Soweit sich der Antragsgegner auf eine vermeintlich bestehende vorrangige Zuständigkeit der Bundesagentur für Arbeit beruft, bestehen daran schon aus materiellen Gründen Zweifel, da zu den im Rahmen der berufsfördernden Leistungen nach dem hier wohl einschlägigen Sozialgesetzbuch Zweites Buch (SGB II) vorgesehenen Maßnahmen die Förderung des Erreichens eines allgemeinen Bildungsabschlusses eher nicht gehört (vgl. den Leistungskatalog in § 3 Abs. 1 SGB II). Vor allem aber verkennt diese Argumentation die Regelung des § 14 SGB IX, die einen angegangenen Rehabilitationsträger verpflichtet, innerhalb von zwei Wochen nach Eingang des Antrages festzustellen, ob er nach dem für ihn geltenden Leistungsgesetz für die Leistung zuständig ist. § 14 Abs. 2 SGB IX bestimmt in Satz 1, dass im Falle der Nichtweiterleitung des Antrages an einen anderen Träger der angegangene Rehabilitationsträger den Rehabilitationsbedarf unverzüglich festzustellen hat. Diese Regelung führt im konkreten Fall dazu, dass mangels Abgabe im Außenverhältnis gegenüber dem behinderten Menschen jedenfalls der Antragsgegner zuständiger Rehabilitationsträger bleibt, wenn die Voraussetzung für eine Eingliederungsmaßnahme vorliegen, wie es hier der Fall ist.

**Deine Aufgabe:**
Stimmen diese Aussagen mit dem Textauszug überein? Antworte jeweils mit Ja oder Nein und zitiere die entscheidenden Worte wörtlich.
(a) Nach § 14 SGB IX muss ein angegangener Rehabilitationsträger binnen zwei Wochen nach Antragseingang klären, ob er zuständig ist.
(b) Der Antragsgegner hat den Antrag an einen anderen Träger abgegeben.
(c) Laut Text gehört die Förderung eines allgemeinen Bildungsabschlusses sicher zu den Maßnahmen nach SGB II.
Die Datensätze sind eigenständiges Material und gehören nicht zum Textauszug.

**Datensätze:**
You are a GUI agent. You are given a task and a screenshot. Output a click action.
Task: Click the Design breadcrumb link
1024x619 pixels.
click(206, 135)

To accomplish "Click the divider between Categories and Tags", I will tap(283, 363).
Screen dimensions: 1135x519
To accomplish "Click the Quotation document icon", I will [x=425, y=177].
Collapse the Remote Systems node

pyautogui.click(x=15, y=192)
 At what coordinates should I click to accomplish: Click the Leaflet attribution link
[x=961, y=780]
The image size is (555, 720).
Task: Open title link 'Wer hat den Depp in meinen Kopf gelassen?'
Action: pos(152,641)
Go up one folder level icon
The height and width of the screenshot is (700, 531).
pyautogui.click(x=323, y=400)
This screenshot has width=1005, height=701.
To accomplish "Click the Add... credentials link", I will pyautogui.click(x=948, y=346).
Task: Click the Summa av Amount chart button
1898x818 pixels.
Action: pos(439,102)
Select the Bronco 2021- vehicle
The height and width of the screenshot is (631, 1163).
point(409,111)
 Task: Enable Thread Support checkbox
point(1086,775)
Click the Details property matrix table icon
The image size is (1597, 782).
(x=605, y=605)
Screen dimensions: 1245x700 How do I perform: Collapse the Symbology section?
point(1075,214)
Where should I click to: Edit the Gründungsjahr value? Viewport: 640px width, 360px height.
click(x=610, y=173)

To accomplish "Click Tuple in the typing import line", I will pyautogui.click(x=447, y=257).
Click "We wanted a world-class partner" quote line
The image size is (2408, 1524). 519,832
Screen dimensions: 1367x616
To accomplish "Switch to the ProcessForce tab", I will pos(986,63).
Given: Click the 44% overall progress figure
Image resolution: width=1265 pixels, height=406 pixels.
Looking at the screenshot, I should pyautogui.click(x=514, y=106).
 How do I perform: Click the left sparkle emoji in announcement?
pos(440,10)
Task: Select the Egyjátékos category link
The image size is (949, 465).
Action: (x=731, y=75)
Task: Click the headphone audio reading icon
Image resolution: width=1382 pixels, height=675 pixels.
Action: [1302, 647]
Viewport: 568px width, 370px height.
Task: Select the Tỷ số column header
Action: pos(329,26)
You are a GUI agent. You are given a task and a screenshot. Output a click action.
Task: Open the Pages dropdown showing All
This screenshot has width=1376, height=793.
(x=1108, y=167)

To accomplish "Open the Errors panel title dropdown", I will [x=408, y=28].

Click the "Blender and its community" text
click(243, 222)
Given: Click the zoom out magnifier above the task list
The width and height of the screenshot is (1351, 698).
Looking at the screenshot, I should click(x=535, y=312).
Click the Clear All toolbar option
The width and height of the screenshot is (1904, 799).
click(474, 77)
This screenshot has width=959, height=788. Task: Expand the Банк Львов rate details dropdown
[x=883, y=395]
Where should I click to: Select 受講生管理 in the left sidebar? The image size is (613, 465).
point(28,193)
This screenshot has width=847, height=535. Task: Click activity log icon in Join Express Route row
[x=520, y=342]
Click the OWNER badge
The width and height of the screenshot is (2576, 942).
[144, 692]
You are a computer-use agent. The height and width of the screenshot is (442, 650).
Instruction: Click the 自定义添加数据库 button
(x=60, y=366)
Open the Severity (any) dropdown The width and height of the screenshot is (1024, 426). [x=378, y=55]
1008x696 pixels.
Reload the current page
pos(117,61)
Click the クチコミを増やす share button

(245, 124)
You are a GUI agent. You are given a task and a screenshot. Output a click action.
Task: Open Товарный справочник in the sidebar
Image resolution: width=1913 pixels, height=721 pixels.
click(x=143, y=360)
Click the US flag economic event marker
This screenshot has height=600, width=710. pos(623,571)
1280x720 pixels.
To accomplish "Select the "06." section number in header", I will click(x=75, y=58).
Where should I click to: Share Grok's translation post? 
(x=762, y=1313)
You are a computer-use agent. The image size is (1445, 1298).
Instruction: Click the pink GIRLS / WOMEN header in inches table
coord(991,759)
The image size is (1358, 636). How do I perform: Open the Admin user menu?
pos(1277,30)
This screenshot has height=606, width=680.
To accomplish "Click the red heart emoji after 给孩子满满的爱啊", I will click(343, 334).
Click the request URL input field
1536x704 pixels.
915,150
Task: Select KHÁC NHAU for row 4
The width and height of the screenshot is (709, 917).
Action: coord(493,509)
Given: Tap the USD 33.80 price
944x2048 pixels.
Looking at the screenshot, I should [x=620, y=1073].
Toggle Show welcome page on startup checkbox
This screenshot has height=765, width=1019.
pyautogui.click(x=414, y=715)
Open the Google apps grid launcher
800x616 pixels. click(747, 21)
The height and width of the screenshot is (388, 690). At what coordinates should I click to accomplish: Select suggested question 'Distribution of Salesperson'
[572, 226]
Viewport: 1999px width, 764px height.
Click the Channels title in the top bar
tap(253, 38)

**Ergebnis:**
(a) Ja: „innerhalb von zwei Wochen nach Eingang des Antrages festzustellen, ob er nach dem für ihn geltenden Leistungsgesetz für die Leistung zuständig ist“
(b) Nein: „mangels Abgabe im Außenverhältnis gegenüber dem behinderten Menschen jedenfalls der Antragsgegner zuständiger Rehabilitationsträger bleibt“
(c) Nein: „die Förderung des Erreichens eines allgemeinen Bildungsabschlusses eher nicht gehört“